:: Supplied information ::
[Start of section]
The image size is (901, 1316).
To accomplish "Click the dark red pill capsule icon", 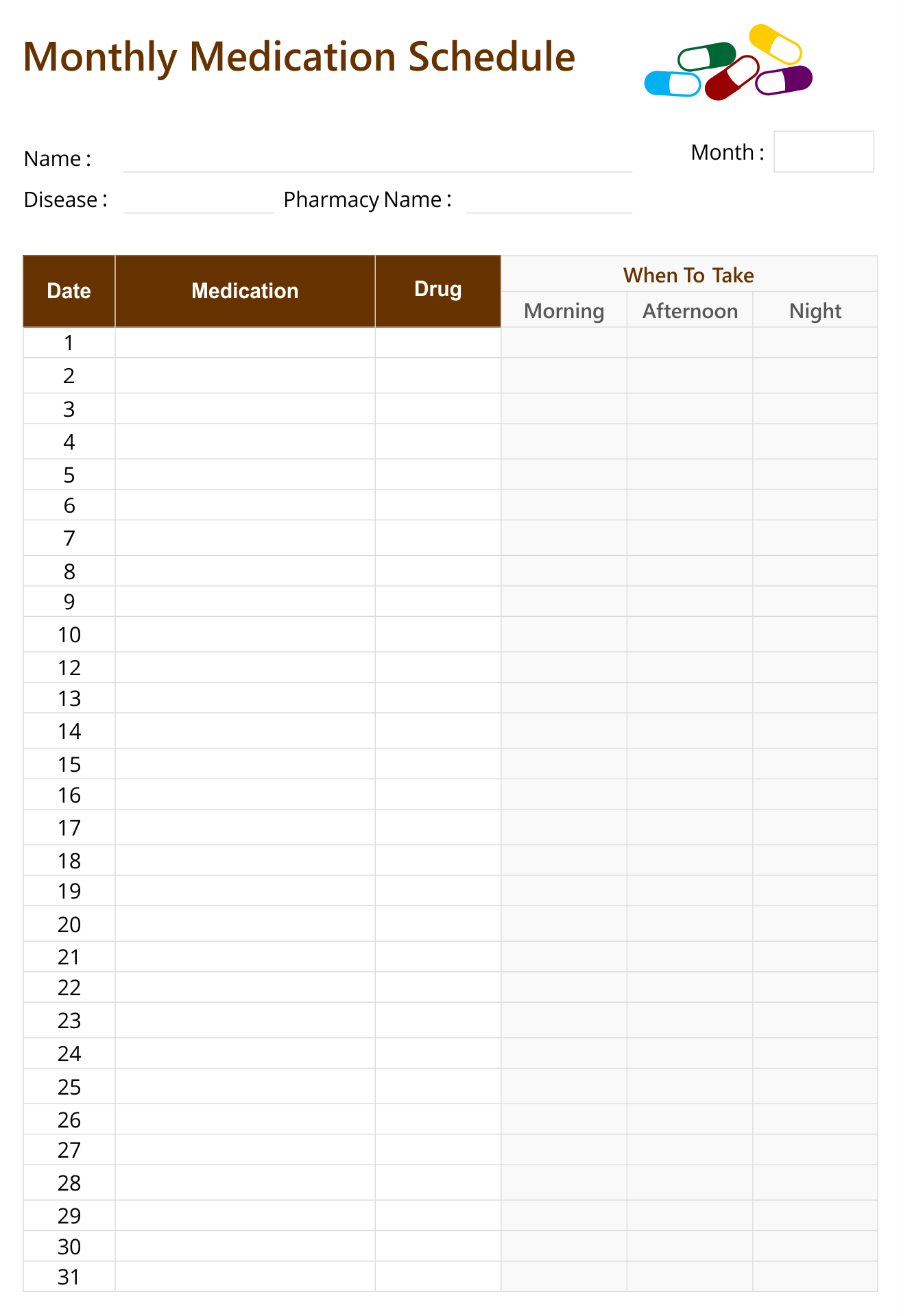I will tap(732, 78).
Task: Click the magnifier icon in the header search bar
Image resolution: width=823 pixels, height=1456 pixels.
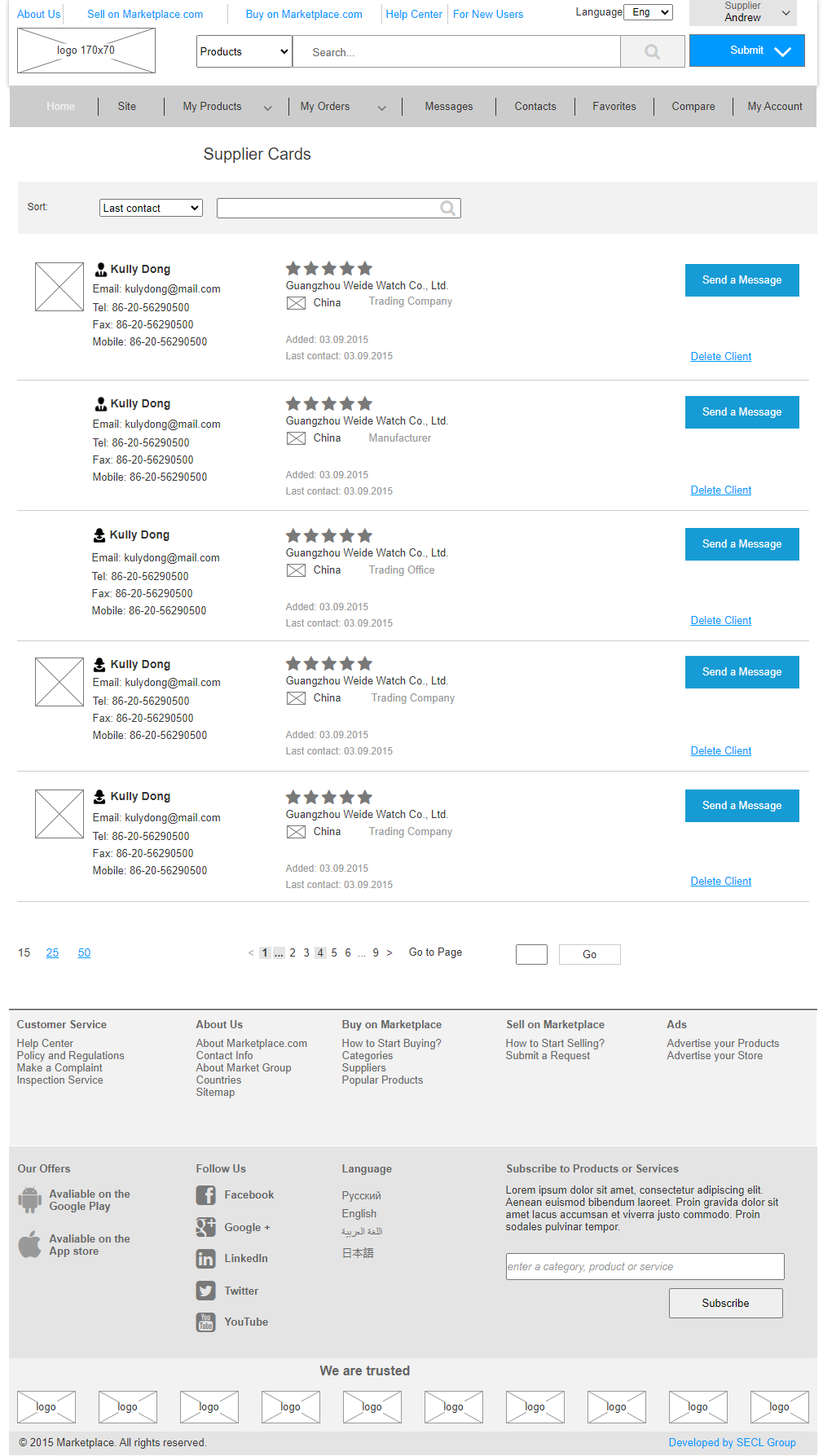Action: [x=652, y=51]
[End of section]
[Start of section]
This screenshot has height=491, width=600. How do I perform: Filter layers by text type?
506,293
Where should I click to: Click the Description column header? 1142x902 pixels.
[End of section]
[Start of section]
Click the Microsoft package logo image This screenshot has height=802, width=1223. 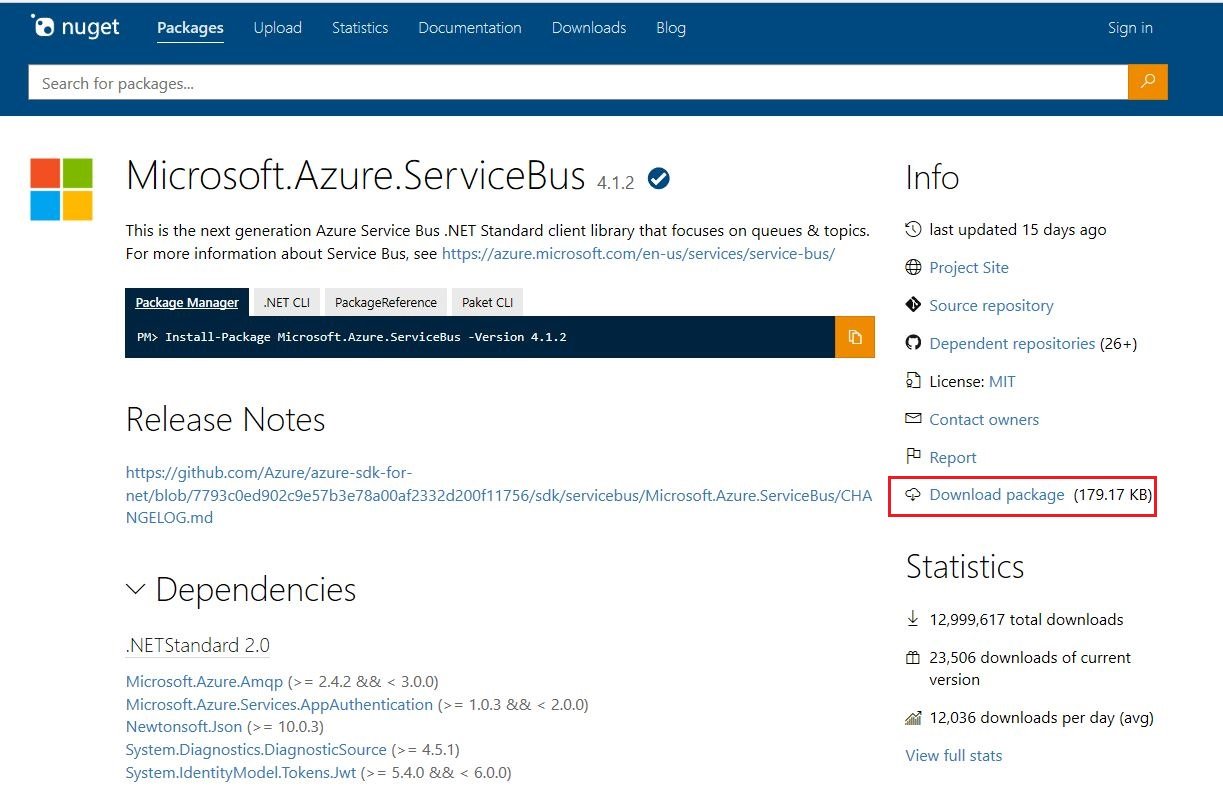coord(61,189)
[End of section]
Every line above from the line with "This screenshot has height=491, width=600." to the line with "Where should I" is wanted, ends included; write them out exactly and add no other line.

:: Answer area ::
This screenshot has height=491, width=600. How do I perform: Filter layers by text type?
506,293
Where should I click to: Click the Description column header? 1142x902 pixels.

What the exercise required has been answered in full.